Why the Roman Church survived the Roman Empire

Ascended Master Gautama Buddha, February 14, 2010 through Kim Michaels.

Look at the Roman Empire and the buildings. Everything was regimented, everything was built over a theme and repeated that theme without room for creativity or variation. There was, as we have explained, the killing of individuality and creativity—and thus, there was no openness for adaptation as times changed. As we have said before, space is Buddha; time is mother, and an element of the mother is precisely that there must be change. This is what is written into the second law of thermodynamics.

When a system becomes closed – meaning that it does not change – then it will be broken down over time, for time demands change. Time says, that that which is created out of duality can never stand still, can never be maintained over time. For time is the great equalizer, that breaks down everything to its lowest possible level of organization and structure. Time is the enemy of structure, for structure – once created – becomes a beast that wants to preserve itself, rather than continually transcending itself as is demanded by the creative flow of life.

You see the failure of the Roman Empire to adapt, and thus you see that what survived the Roman Empire was not the empire, not the secular militant branch of the empire, but the later creation of the empire, namely the Roman Church—which – partly because it was based on the teachings of Christ and partly because it had been persecuted for centuries by the Romans before it became the state religion – was much more in tune with the matter aspect, with the mother aspect.

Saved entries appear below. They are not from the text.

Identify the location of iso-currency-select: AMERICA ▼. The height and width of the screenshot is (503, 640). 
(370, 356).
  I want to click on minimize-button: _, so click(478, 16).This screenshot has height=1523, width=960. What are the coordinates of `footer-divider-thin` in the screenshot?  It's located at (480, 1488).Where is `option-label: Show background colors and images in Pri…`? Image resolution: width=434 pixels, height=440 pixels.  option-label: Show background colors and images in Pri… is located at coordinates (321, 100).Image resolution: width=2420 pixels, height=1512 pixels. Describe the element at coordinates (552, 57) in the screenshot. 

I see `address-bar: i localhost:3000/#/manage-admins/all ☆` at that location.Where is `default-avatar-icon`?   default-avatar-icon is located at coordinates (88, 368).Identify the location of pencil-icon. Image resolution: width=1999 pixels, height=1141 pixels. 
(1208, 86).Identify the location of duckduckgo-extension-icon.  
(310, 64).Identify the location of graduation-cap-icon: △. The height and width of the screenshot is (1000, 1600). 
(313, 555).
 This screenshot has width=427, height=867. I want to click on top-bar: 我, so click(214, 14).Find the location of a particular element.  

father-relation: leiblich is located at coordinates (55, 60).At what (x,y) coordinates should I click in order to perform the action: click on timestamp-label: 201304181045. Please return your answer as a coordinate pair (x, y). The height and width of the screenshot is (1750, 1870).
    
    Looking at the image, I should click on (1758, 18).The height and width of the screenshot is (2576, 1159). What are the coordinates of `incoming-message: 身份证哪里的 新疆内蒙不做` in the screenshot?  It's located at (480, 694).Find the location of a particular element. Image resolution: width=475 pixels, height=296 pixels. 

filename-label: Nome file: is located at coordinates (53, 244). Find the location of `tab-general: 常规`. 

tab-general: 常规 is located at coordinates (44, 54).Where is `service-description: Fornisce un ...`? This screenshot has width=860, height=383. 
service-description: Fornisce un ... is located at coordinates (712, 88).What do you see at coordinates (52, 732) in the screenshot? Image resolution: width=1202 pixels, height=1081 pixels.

And thus, the Christian Church up until Constantine had been forced to adapt in order to survive. And therefore, as the Roman Church was created, there was still enough remnants of creativity for the Roman Church to survive the Roman Empire. Yet once the leaders of the Church began to think, that they had it all made, then you saw the period of the dark ages, where the creativity had run out, the flame of creativity had gone out. And now there was only the incessant desire to preserve the structure by destroying all real or perceived threats to the structure.

And the more the desire, the more the opposition that wanted to break down the structure. And so, you saw the Crusades, you saw the Inquisition, you saw also, my beloved, the incessant persecution of women in the so-called witch hunts. Do you know how many thousands, tens of thousands, hundreds of thousands of women were killed in the witch hunts and the Inquisition? Any women who had tuned in to the wisdom of the mother – using what today would be called natural healing methods – such a woman would be persecuted and likely killed by the Catholic Church. What a travesty this was, for it could indeed have provided an incredible spurt of creativity to take society, the society of Europe, out of the dark ages much sooner than it happened through the male scientists.